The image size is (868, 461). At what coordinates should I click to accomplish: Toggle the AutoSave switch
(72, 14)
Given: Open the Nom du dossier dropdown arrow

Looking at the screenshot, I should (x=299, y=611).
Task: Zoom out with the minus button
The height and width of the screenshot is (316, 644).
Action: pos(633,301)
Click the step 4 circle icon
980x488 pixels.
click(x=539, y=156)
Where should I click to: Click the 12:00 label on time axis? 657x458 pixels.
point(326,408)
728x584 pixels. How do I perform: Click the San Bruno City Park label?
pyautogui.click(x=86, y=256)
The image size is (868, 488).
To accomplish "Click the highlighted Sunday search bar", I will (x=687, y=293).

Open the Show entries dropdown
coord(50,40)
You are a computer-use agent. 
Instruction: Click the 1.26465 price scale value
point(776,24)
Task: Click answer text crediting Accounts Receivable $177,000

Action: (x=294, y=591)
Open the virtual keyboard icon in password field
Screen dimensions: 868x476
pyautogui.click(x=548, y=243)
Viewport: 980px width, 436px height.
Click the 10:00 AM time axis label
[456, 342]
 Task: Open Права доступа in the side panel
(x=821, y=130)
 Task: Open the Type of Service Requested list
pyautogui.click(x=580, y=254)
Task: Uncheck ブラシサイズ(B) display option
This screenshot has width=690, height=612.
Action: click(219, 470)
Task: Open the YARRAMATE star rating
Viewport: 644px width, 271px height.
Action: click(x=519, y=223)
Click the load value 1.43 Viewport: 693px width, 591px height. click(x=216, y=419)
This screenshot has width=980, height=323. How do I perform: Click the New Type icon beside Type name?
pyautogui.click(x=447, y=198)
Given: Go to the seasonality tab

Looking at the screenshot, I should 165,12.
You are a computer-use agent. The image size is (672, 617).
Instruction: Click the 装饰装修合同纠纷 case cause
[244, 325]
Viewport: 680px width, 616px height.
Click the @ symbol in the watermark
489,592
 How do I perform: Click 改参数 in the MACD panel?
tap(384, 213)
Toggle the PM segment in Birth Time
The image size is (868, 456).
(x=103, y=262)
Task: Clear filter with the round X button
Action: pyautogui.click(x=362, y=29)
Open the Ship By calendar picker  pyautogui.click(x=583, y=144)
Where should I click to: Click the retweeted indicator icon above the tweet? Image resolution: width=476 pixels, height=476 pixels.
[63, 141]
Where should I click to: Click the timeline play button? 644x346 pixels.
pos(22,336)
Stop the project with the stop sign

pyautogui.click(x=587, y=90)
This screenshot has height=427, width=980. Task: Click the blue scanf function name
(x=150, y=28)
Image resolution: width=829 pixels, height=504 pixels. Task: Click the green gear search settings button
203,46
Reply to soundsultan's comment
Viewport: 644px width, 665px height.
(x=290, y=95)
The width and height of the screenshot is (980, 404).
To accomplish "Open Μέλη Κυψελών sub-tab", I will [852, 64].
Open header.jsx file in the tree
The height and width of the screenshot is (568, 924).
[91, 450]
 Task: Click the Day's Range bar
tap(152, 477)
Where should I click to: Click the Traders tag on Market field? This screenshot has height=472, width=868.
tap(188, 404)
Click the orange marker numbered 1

| Your instructions |
Output only an exact transcription of the lines above from the one with "Stop the project with the stop sign" up to and including the one with "The width and".

| Response area |
Stop the project with the stop sign

pyautogui.click(x=587, y=90)
This screenshot has height=427, width=980. Task: Click the blue scanf function name
(x=150, y=28)
Image resolution: width=829 pixels, height=504 pixels. Task: Click the green gear search settings button
203,46
Reply to soundsultan's comment
Viewport: 644px width, 665px height.
(x=290, y=95)
The width and height of the screenshot is (980, 404).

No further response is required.